Yazılarımın arası vakitsizlikten zaten açıktı,ikinci çocuk oldu tam açıldı,şimdi de yeni tatlı bir telaş daha başlıyor ,artık nasıl yazarım bilmiyorum.En son yazımın üstünden 5 haftadan fazla geçti.Neler yaptık bu arada ,önce haftasonlarından başlıyım ,malum haftasonu özellikle cumartesileri Karya'nın günü.Ocak sonunda kızımızın doğumgününü yaptık ,bu sene dışarıda kutladık ,ee artık eve sığmak na mümkün.Ankuva da arkadaşı Elif in doğumgünü olmuştu aralık ayında,Karya çok beğenmişti.Ankuva nın her cumartesi düzenlediği entinlik olan yüz boyama ve palyaço sayesinde çocuklar çok eğlenmişti.Birde orada küçükde olsa bir oyun alanı var,her ay yeri değişiyor ,ocak ayında Atolia restorantının oradaydı,biz de gittik konuştuk ve doğumgününü orada yapmaya karar verdik.Karya bayıldı bu işe (ve tabii bende).O kadar rahat oldu ki,çocuklar gönüllerince koşup oynadılar ,epey bir koşturdular ,sonra hepimiz evlere dağıldık.Akşam da bu sefer büyükler geldi,bir de onlarla kutladık,hafta içi de okulda kutlandı bir fasıl.Böylece bu sene ki doğumgünlerinde de alnımızın akıyla çıkmayı başardık !!yuppi!!

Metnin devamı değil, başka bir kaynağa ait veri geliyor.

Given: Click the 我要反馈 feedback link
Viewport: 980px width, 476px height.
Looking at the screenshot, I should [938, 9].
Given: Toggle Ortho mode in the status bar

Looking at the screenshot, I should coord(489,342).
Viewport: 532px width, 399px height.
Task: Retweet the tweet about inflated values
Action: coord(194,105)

Bu cumartesi de dahil olmak üzere şubat ayının bütün cumartesileri doğumgünlerinde geçti ,bazen birinden çıkıp öbürüne yetişmek durumunda kaldık.

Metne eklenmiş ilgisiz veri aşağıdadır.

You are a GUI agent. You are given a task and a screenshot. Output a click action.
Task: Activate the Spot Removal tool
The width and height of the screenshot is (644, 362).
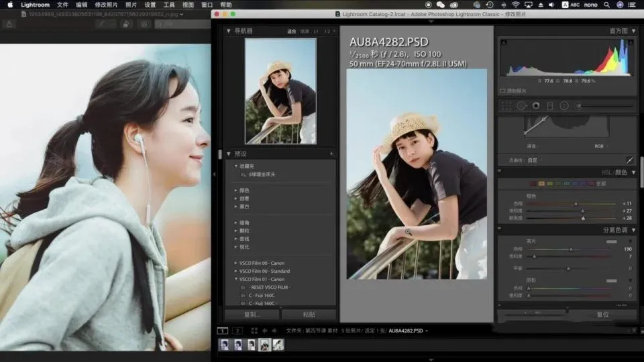tap(521, 105)
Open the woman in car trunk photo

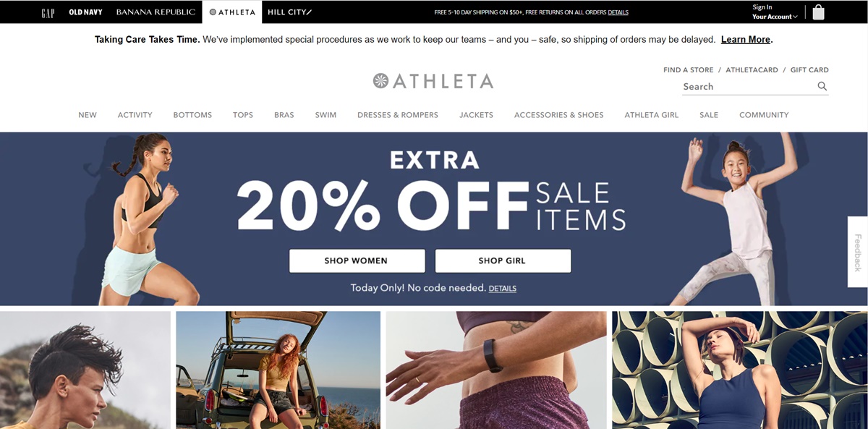pos(278,370)
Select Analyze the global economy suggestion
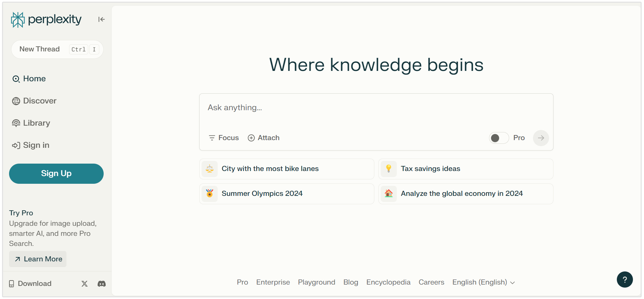644x299 pixels. [x=462, y=194]
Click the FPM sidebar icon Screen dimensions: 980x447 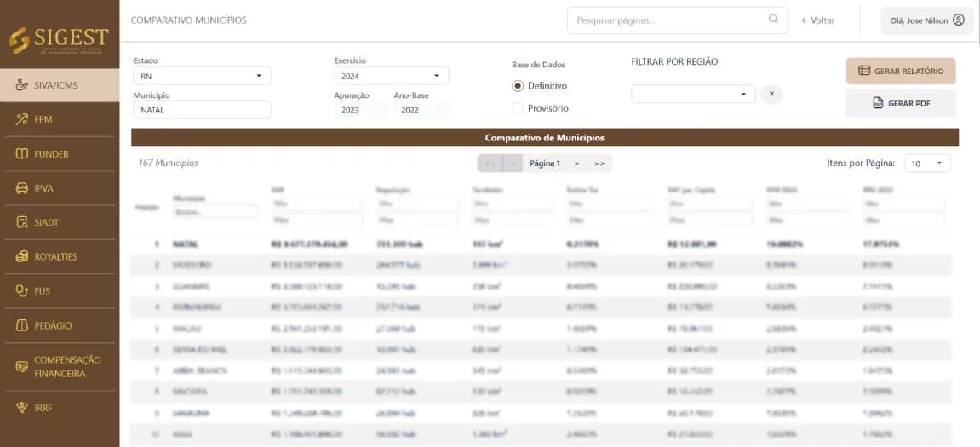[22, 119]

Çok hoşuma giden bir aktivite ise okulda gerçekleşti.Toplanan atık malzemelerden yeni bir şeyler yapma.Biz buna hiç yabancı değiliz ,evde özellikle bitmiş tuvalet ruloları süper faliyet malzemesi oluyor Karya için.Okuldaki aktivitede ise bir araba yaptık ki sormayın ,üstü açık 2 katlı yeni nesil bir şey oldu.

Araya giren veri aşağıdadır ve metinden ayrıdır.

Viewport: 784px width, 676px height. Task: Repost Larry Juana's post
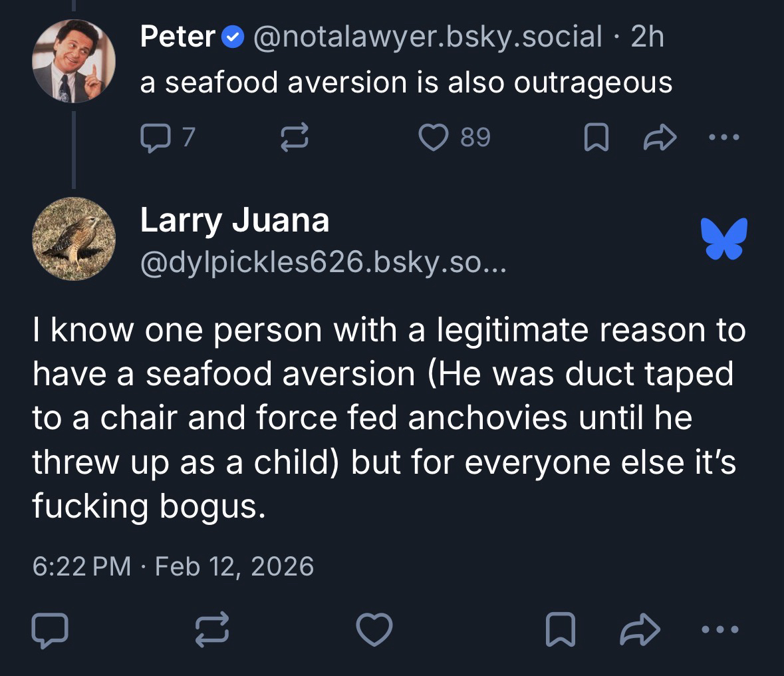(213, 629)
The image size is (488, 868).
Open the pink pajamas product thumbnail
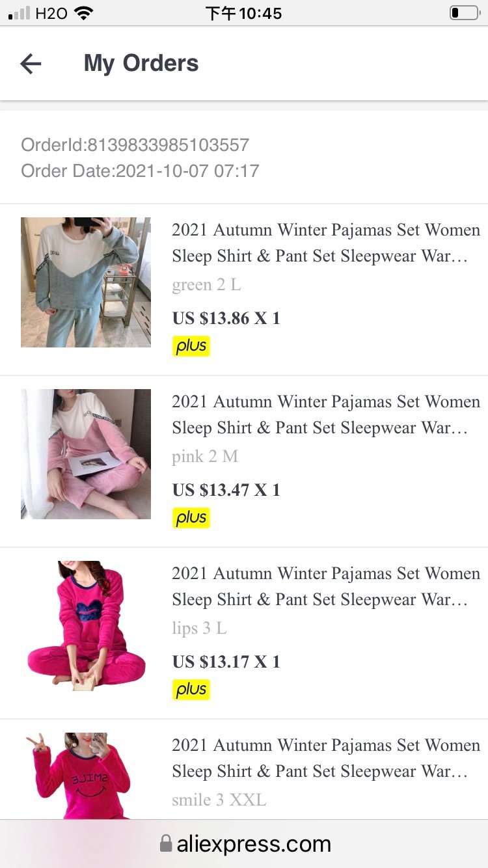(86, 454)
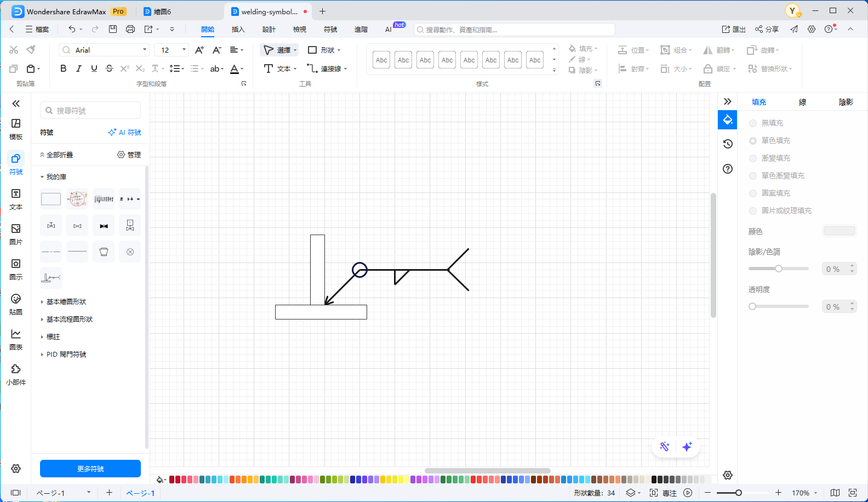Click the AI Symbols link

(x=125, y=133)
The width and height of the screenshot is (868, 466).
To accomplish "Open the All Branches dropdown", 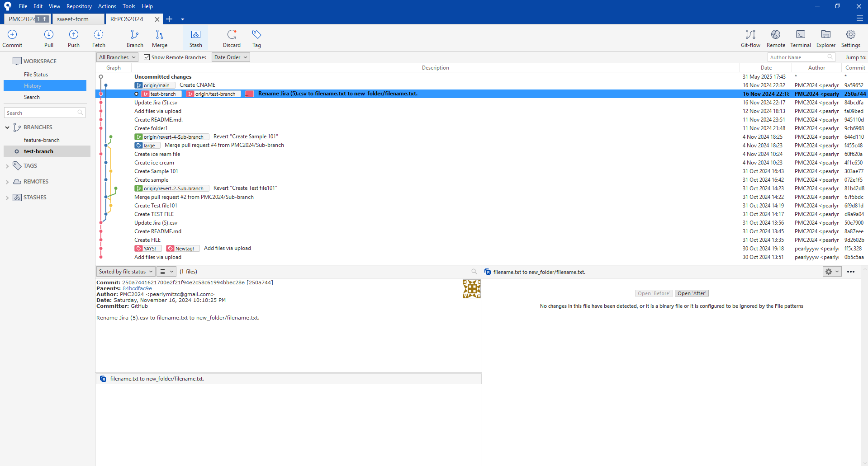I will [117, 57].
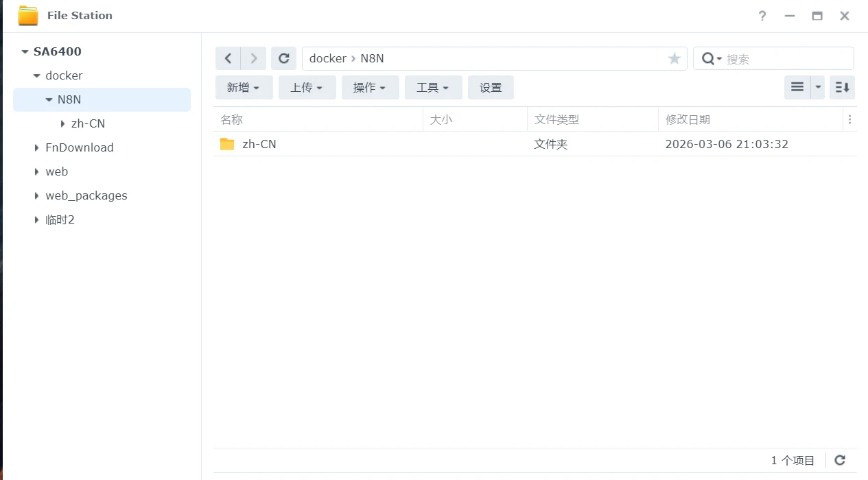868x480 pixels.
Task: Click the docker breadcrumb in the path bar
Action: (327, 58)
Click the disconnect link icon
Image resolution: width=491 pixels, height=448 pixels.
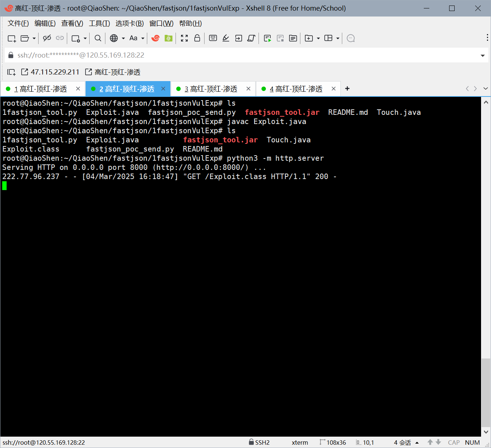pyautogui.click(x=47, y=38)
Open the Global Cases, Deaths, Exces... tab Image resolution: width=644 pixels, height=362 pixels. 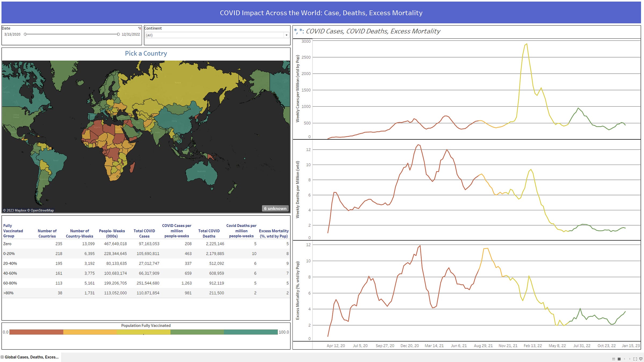[x=31, y=357]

Farkettiyseniz daha Ömer den bahsedemedim,çünki oun böyle pek hareketli bir hayatı yok .Zavallım emme alt değişme oynama ,arada gezmeye gitme gibi bir kısır döngünün içinde büyüyüp gidiyor.Evde karya varsa hala en çok onunla ilgilenmek zorunda oluyoruz,her ne kadar yemek yeme dışında bir çok işini kendi yapsa da durum böyle.Bakalım oğlan biraz daha büyüyüp ortaya çıkınca dengeler nasıl değişecek.

22 Ocak 2010 Cuma

ZAMANLA YARIŞAN ANNE




Yılbaşından beri bir koşturmadır gidiyor,herşeye yetişmeye ,hiç bir anı kaçırmamaya çalışıyorum ama nafile sanırım.Evde ,büyümekte olan iki çocuk olunca nereye bakıcağını şaşırıyor insan.Tabi tüm bunlar olurken bende büyüyorum biraz daha olgunlaşıyorum belki.Fark ettim ki eskiden evhamlandığım bir çok şeyi şimdi gözardı edebiliyorum ,işin güzel yanı bir şeyde olmuyormuş meğersem.Ocak ayının 2.haftası Ilgaz'a gittik ,her zaman ki gibi çok güzeldi ,mis gibi hava ,lapa lapa kar ,harikaydı.Gitmeden önce bir sürü soru işareti vardı aklımda ,hatta gitmek istemiyordum.Ama iyi ki Dalca'yı dinleyip gitmişiz,dönmek istemedim.Oğlan arda temiz havadan olsa gerek mis gibi uyudu,Karya kayak işini halletti,çok güzel kaydı.Bizde fırsat buldukça iki lafın belini kırdık arkadaşlarımızla(kayınvalidem vekayınpederim de bizimleydi,onların yardımlarınıda unutmamak lazım tabii).Ömer i uyurken bırakıp koşa koşa Karya'nın kayak dersini izlemeye gidiyordum,Ömer uyanınca geri dönüp,otelin bir köşesinde emzirip ,bu sefer yemeğe gidiyorduk.En güzel zaman öğleden sora ikisini de alıp odaya gidiyordum birini sağıma birini soluma yatırıp uyumak oluyordu(Ömerin gaz sancısı tutuğu gün hariç)Böyle geçti işte 5 gün ,hatta Karya bizimle dönmedi ,o kadar memnunduki hayatından ,babaannesiyle kalmak istedi ,cumartesi beraber döndüler.Salı günü de okula gitmeye başladı tatlı kızım.Ömer'de hergeçen gün büyüyor tatlılaşıyor ,gülücükler saçıyor etrafa,ablasına bayılıyor.Bazen emerken ablasıda yanımda bıcır bıcır konuşuyorsa ,emmeyi bırakıp ona gülücükler atıyor.İşte aralarındaki bu ittifaka bayılıyorum.Kayda almamız gereken zamanlar işte bu anlar,öyle tatlı oluyorlarki ,içim huzur doluyor.Ama elbetteki işlerin güllük gülüstanlık olmadığı zamanlar da var,mesela Karya'nın yemek yemediği veye ikisininde aynı anda ağladığı vakitler,böyle anlarda ise gerçekten çok çaresiz oluyorum.Ama ikinci çocuk sahibi olmanın öğrettiği bir şeyde ,gerçekten hiç bir anın sonsuza kadar sürmediği ( güzel olanında ,sıkıntılı olanında).
Yazılarımı gayet doğal ve daha önceden hazırlamadan yazdığımdan dolayı bazen fark ediyorum ki konudan konuya atlıyorum,başı bir başka sonu bir başka oluyor,neticesinde demek istiyorum ki bir kusurum oluyorsa affedin arkadaşlar!!